• Set task
Pull out, word for word, everything from the line containing "Screen dimensions: 529x420" down through the end of the records. Leave the pictures out of your answer.
=== Material supplied ===
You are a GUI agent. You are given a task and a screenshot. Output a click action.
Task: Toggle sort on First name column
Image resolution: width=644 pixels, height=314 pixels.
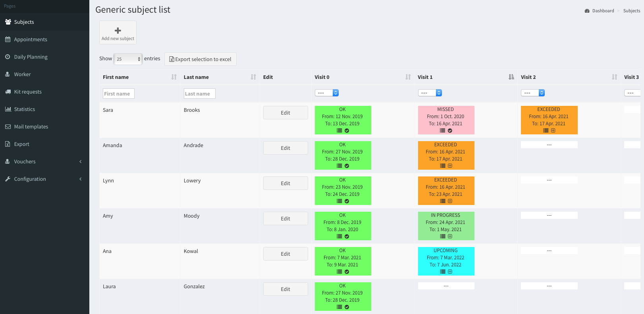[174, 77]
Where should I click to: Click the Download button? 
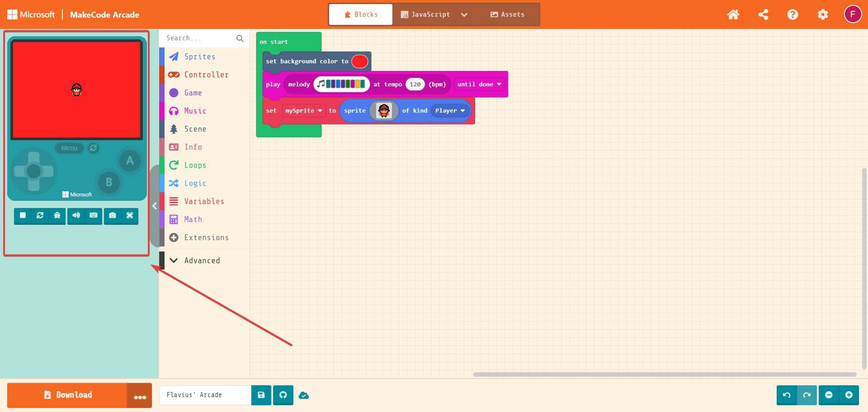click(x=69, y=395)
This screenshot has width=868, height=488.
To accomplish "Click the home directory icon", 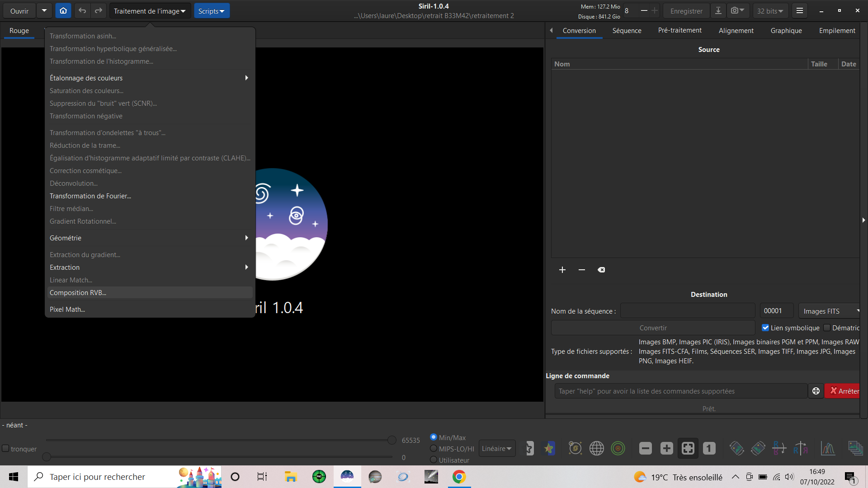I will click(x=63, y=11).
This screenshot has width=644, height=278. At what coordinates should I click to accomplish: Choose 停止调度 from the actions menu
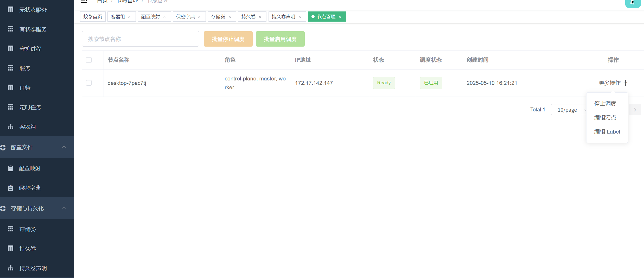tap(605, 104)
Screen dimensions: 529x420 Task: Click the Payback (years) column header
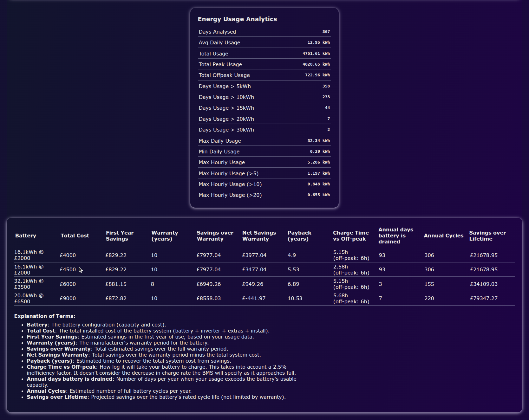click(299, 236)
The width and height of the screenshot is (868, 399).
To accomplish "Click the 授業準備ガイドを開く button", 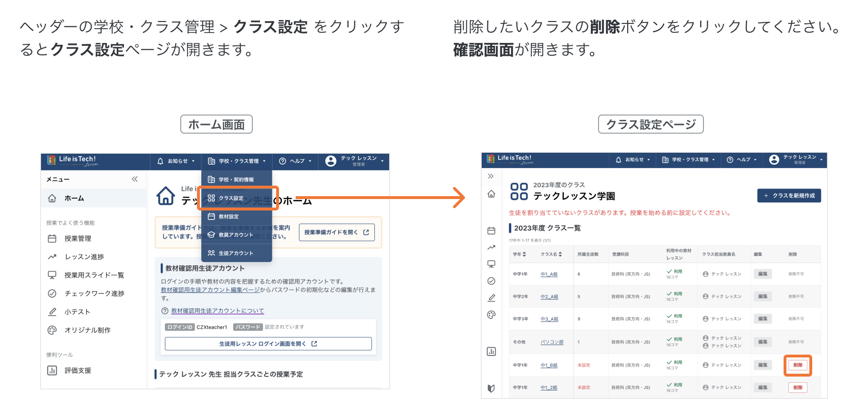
===
• Result of the exercise
Screen dimensions: 529x420 Task: Click the Payback (years) column header
click(299, 236)
The width and height of the screenshot is (868, 399).
To accomplish "Click the 授業準備ガイドを開く button", 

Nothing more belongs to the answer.